===== Supplied records =====

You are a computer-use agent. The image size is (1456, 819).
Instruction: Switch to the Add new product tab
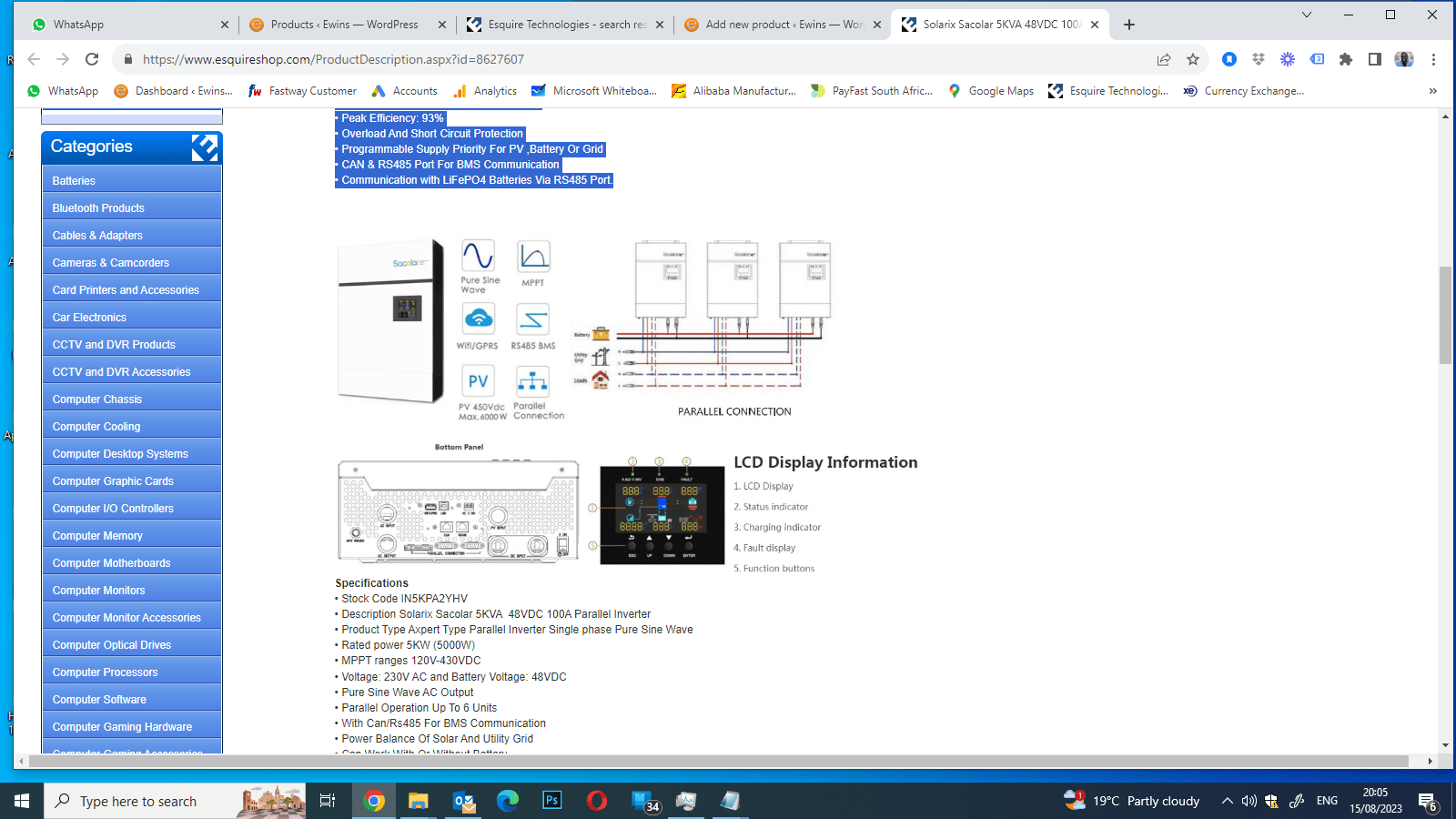(x=783, y=25)
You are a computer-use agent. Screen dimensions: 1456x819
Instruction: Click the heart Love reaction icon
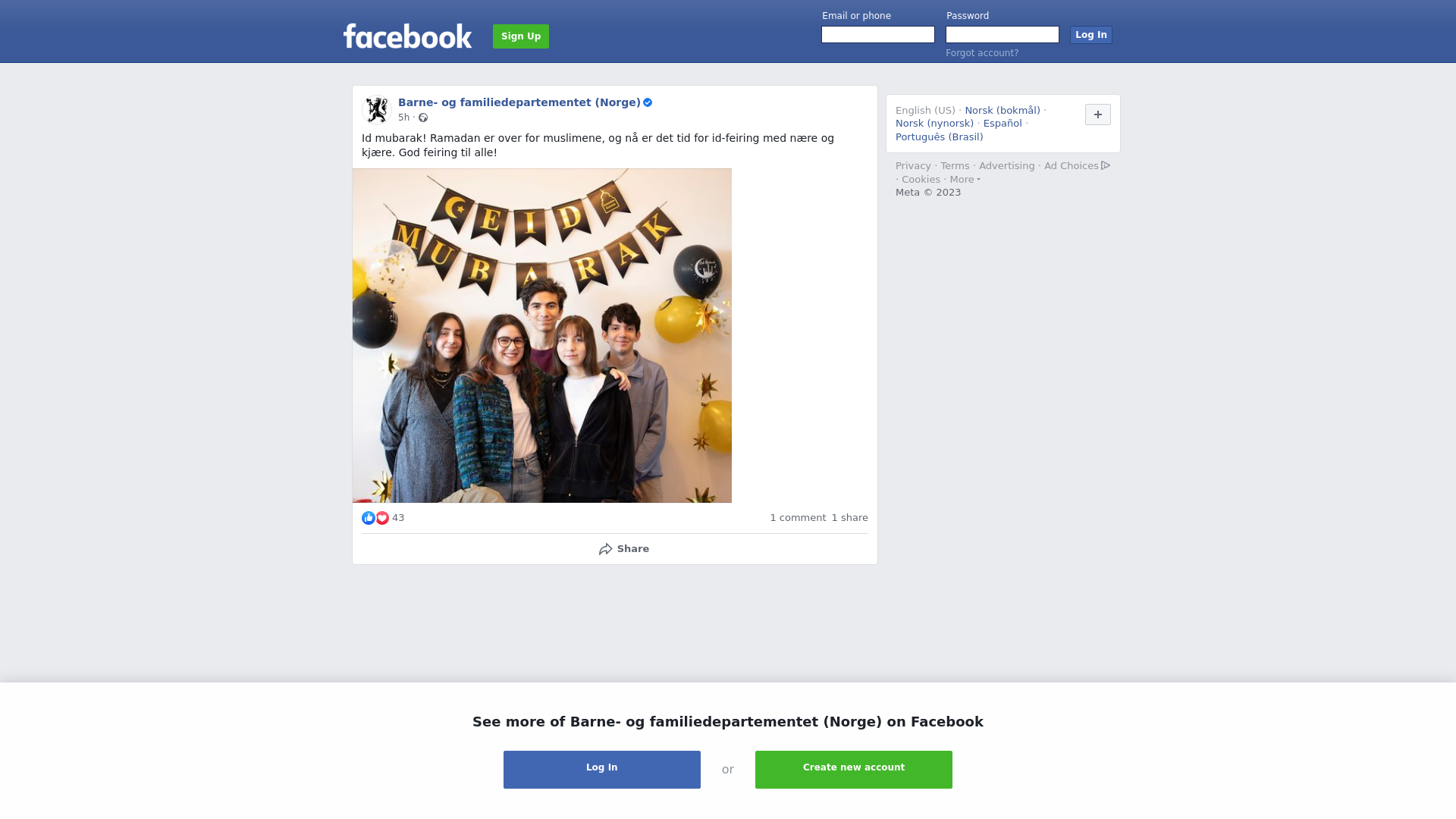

=====

** About this task **
Output the entries above verbatim, with no picture included.

** Response box **
You are a computer-use agent. The image size is (1456, 819).
Instruction: Switch to the Add new product tab
(x=783, y=25)
You are a computer-use agent. Screen dimensions: 1456x819
Instruction: Click the heart Love reaction icon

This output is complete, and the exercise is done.